Although he's never been with 2CMBG, the incoming commander noted he has worked with Petawawa soldiers in the past and has followed the brigade's progress on recent missions from his post at Canadian Expeditionary Force Command.
"Your operational record speaks for itself. You are tough, keen, dedicated and professional, steadfast in the face of the enemy. You don't shy away from a fight and you have seen much success in battle," he said. "I look forward to continuing this practice with you."
In his closing remarks, Col. Milner reflected on his tenure, which began in August 2007. Over that period, he presided over the stand-up and training of one major task force to Kandahar, Afghanistan and guided the brigade in those tough days when Petawawa lost soldiers in combat.
He described his time here as "a hard charging couple of years." He thanked the families and the community for their outstanding support of the brigade's men and women and, in particular, he expressed appreciation to his wife, Katrin, and children, Stephanie and Derek, for his long hours at work. Col. Milner then turned his attention to praising the soldiers that were under his command.
"You've gone off to war, you've accomplished a whole bunch of great things," he said looking out at the parade. "You're back home and you're ready to do some more. This brigade will not slow down. The tempo of this brigade - because it is the best brigade - will continue."
Col. Milner reminded them that the brigade will soon prepare for Task Force 1-10, scheduled to deploy to Afghanistan next spring, and the upcoming G-8 Summit. He assured them that with his wealth of operational experience Col. Eyre has all the right attributes to lead the brigade.
"You have a great commander who's going to take you on that road," said Col. Milner, who will be returning to Petawawa next year to ready the Joint Task Force Headquarters for deployment to Kandahar.
Gen. Collin told the parade the brigade has developed a reputation nothing short of outstanding, having taken on tasks that have been exhaustive and profound over the past two years. He added the formation will be well-served by Col. Eyre at the helm.
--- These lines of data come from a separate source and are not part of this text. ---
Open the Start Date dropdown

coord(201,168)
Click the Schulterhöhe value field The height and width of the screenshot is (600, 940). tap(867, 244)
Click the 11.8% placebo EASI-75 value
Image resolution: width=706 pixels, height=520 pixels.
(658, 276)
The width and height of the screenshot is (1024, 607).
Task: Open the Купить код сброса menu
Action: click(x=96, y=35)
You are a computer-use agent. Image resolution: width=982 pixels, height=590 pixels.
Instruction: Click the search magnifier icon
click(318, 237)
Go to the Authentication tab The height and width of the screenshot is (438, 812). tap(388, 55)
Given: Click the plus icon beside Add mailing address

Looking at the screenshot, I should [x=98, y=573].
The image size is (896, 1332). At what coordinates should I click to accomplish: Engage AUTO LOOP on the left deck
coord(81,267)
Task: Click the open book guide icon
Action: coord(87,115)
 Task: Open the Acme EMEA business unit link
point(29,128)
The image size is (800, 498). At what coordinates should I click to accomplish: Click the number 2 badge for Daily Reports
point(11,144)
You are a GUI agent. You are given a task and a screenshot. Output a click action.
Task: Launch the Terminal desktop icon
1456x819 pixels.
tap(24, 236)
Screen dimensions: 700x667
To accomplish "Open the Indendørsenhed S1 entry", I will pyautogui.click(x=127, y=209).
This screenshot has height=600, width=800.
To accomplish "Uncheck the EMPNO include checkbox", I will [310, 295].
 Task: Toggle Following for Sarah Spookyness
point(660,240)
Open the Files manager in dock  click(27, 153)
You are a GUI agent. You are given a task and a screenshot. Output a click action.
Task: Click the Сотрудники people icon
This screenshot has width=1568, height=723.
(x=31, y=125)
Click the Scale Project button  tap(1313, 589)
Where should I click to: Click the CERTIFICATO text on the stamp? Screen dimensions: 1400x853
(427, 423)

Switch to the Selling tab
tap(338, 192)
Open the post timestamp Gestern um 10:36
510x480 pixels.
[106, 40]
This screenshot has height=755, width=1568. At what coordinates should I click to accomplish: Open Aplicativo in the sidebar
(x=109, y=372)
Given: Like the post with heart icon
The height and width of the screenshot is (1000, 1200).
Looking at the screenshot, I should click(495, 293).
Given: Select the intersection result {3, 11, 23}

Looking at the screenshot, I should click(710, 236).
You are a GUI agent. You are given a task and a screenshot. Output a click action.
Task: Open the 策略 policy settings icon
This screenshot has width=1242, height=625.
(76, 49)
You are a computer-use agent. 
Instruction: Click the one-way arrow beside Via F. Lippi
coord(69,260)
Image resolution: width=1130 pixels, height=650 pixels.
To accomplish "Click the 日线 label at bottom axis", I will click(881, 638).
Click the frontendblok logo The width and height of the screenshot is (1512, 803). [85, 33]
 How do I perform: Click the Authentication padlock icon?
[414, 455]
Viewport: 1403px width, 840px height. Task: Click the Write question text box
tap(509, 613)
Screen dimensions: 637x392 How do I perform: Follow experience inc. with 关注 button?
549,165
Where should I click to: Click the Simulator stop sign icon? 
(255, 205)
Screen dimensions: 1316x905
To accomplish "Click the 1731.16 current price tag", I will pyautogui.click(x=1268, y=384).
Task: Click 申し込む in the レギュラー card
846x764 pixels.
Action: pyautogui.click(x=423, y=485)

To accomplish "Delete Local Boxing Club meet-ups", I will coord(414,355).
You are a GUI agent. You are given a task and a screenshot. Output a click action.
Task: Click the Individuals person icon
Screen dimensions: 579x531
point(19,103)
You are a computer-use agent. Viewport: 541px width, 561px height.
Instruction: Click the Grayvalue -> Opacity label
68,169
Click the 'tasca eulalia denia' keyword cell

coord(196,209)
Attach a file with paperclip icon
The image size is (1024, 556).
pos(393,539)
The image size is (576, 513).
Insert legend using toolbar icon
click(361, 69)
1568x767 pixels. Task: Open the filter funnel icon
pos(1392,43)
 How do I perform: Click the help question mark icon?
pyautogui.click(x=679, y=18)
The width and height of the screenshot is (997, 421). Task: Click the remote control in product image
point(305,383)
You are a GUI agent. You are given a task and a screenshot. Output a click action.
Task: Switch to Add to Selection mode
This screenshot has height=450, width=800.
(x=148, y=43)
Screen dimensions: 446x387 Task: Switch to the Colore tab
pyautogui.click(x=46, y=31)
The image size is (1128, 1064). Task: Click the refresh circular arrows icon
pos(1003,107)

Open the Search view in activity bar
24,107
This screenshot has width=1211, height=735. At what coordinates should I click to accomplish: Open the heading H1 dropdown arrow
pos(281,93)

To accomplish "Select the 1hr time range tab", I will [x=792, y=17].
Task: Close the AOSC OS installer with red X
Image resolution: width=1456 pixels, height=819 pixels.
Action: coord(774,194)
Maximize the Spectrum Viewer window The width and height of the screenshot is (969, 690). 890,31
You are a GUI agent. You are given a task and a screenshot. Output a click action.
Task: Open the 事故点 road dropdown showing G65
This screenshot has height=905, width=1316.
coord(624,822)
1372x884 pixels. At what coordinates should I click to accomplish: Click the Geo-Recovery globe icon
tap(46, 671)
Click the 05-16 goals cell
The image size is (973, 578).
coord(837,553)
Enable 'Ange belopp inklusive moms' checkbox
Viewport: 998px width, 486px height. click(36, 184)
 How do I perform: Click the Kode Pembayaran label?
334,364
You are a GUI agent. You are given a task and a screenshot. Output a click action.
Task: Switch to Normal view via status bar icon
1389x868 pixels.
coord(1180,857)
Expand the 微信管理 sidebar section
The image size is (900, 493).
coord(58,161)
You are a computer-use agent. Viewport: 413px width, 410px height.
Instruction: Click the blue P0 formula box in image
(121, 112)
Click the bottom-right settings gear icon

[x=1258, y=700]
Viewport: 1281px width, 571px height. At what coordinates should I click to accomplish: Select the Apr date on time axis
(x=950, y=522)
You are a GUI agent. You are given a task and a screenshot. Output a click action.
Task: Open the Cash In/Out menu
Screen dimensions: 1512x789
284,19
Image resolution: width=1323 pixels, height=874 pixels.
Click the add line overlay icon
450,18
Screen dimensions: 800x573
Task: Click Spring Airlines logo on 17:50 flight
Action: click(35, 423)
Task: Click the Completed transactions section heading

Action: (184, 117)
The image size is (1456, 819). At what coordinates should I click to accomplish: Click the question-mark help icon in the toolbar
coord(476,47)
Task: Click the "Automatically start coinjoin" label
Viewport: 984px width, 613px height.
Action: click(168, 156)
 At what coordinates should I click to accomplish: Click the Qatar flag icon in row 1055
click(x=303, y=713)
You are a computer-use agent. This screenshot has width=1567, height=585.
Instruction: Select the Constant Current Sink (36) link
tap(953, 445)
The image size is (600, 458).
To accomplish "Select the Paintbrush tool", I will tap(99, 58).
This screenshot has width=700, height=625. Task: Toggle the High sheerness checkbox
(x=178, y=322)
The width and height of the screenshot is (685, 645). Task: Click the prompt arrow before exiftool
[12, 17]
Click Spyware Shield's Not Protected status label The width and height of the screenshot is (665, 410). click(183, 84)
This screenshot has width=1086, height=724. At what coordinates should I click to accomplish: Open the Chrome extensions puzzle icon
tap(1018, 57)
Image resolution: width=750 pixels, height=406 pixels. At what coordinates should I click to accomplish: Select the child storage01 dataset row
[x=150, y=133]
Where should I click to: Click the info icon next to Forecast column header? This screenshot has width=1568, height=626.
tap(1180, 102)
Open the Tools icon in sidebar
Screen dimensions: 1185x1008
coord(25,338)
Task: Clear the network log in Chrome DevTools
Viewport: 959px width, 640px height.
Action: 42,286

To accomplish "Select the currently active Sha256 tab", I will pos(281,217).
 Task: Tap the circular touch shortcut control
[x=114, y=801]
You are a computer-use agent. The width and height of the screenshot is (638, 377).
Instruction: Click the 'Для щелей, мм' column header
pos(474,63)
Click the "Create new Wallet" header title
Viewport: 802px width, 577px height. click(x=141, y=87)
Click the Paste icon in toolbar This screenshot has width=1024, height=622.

Brigade Sergeant Major Chief Warrant Officer Kevin Patterson also handed over his pace stick to Chief Warrant Officer Mark Baisley. A former regimental sergeant major of the 2nd Battalion Royal Canadian Regiment, Chief Warrant Officer Baisley had previously served at Petawawa with the Canadian Airborne Regiment and both 1 RCR and 3 RCR.
Col. Eyre began his career after graduating from Royal Military College in Victoria and Kingston in 1988. He served as a platoon commander in overseas deployments to Cyprus and Croatia, where in 1993 his unit was involved in the Medak Pocket operation. After leading 3 PPCLI, he deployed to Southern Afghanistan in 2007 to command the Canadian Operational Mentor and Liaison Team, where he earned the Meritorious Service Cross. He and his wife, Jennifer, have two children, Alexander and Breanna.